◆ Data for analysis:
——
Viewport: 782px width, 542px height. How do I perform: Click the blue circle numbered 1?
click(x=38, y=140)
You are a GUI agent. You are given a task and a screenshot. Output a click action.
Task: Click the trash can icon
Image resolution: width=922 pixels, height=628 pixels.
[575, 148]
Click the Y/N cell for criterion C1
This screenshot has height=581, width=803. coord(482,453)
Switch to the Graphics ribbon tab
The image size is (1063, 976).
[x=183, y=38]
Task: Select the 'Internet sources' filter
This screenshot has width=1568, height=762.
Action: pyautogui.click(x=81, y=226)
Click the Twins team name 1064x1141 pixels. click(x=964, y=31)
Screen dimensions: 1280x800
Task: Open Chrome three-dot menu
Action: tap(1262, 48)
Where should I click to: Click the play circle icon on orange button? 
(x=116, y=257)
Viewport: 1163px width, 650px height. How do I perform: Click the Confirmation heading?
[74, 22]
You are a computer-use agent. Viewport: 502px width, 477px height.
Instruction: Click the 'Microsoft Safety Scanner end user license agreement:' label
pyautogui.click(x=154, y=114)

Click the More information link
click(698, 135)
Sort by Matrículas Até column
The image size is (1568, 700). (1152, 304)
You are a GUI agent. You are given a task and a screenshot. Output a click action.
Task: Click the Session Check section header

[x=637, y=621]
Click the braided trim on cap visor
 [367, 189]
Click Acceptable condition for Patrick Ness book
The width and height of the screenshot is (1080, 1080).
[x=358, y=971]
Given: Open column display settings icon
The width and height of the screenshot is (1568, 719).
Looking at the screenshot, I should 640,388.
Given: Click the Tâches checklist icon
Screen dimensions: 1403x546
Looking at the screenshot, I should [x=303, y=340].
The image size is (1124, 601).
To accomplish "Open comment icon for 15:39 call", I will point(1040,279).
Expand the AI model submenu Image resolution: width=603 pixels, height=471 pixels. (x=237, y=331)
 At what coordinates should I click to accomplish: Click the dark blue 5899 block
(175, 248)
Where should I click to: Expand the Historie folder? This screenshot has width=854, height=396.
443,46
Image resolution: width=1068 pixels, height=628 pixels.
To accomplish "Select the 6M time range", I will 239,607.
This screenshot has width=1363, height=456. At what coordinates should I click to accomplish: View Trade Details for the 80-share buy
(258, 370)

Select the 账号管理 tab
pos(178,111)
——
◆ Try it: Every entry is to be copied exactly, with none omitted.

◆ Answer area:
Viewport: 782px width, 542px height. How do I perform: Click the blue circle numbered 1?
click(x=38, y=140)
You are a GUI agent. You are given a task and a screenshot. Output a click action.
Task: Click the trash can icon
Image resolution: width=922 pixels, height=628 pixels.
[575, 148]
Click the Y/N cell for criterion C1
This screenshot has height=581, width=803. coord(482,453)
Switch to the Graphics ribbon tab
The image size is (1063, 976).
[x=183, y=38]
Task: Select the 'Internet sources' filter
This screenshot has width=1568, height=762.
Action: pyautogui.click(x=81, y=226)
Click the Twins team name 1064x1141 pixels. click(x=964, y=31)
Screen dimensions: 1280x800
Task: Open Chrome three-dot menu
Action: tap(1262, 48)
Where should I click to: Click the play circle icon on orange button? 
(x=116, y=257)
Viewport: 1163px width, 650px height. How do I perform: Click the Confirmation heading?
[74, 22]
You are a computer-use agent. Viewport: 502px width, 477px height.
Instruction: Click the 'Microsoft Safety Scanner end user license agreement:' label
pyautogui.click(x=154, y=114)

Click the More information link
click(698, 135)
Sort by Matrículas Até column
The image size is (1568, 700). (1152, 304)
You are a GUI agent. You are given a task and a screenshot. Output a click action.
Task: Click the Session Check section header

[x=637, y=621]
Click the braided trim on cap visor
 [367, 189]
Click Acceptable condition for Patrick Ness book
The width and height of the screenshot is (1080, 1080).
[x=358, y=971]
Given: Open column display settings icon
The width and height of the screenshot is (1568, 719).
Looking at the screenshot, I should 640,388.
Given: Click the Tâches checklist icon
Screen dimensions: 1403x546
Looking at the screenshot, I should [x=303, y=340].
The image size is (1124, 601).
To accomplish "Open comment icon for 15:39 call", I will point(1040,279).
Expand the AI model submenu Image resolution: width=603 pixels, height=471 pixels. (x=237, y=331)
 At what coordinates should I click to accomplish: Click the dark blue 5899 block
(175, 248)
Where should I click to: Expand the Historie folder? This screenshot has width=854, height=396.
443,46
Image resolution: width=1068 pixels, height=628 pixels.
To accomplish "Select the 6M time range", I will 239,607.
This screenshot has width=1363, height=456. At what coordinates should I click to accomplish: View Trade Details for the 80-share buy
(258, 370)

Select the 账号管理 tab
pos(178,111)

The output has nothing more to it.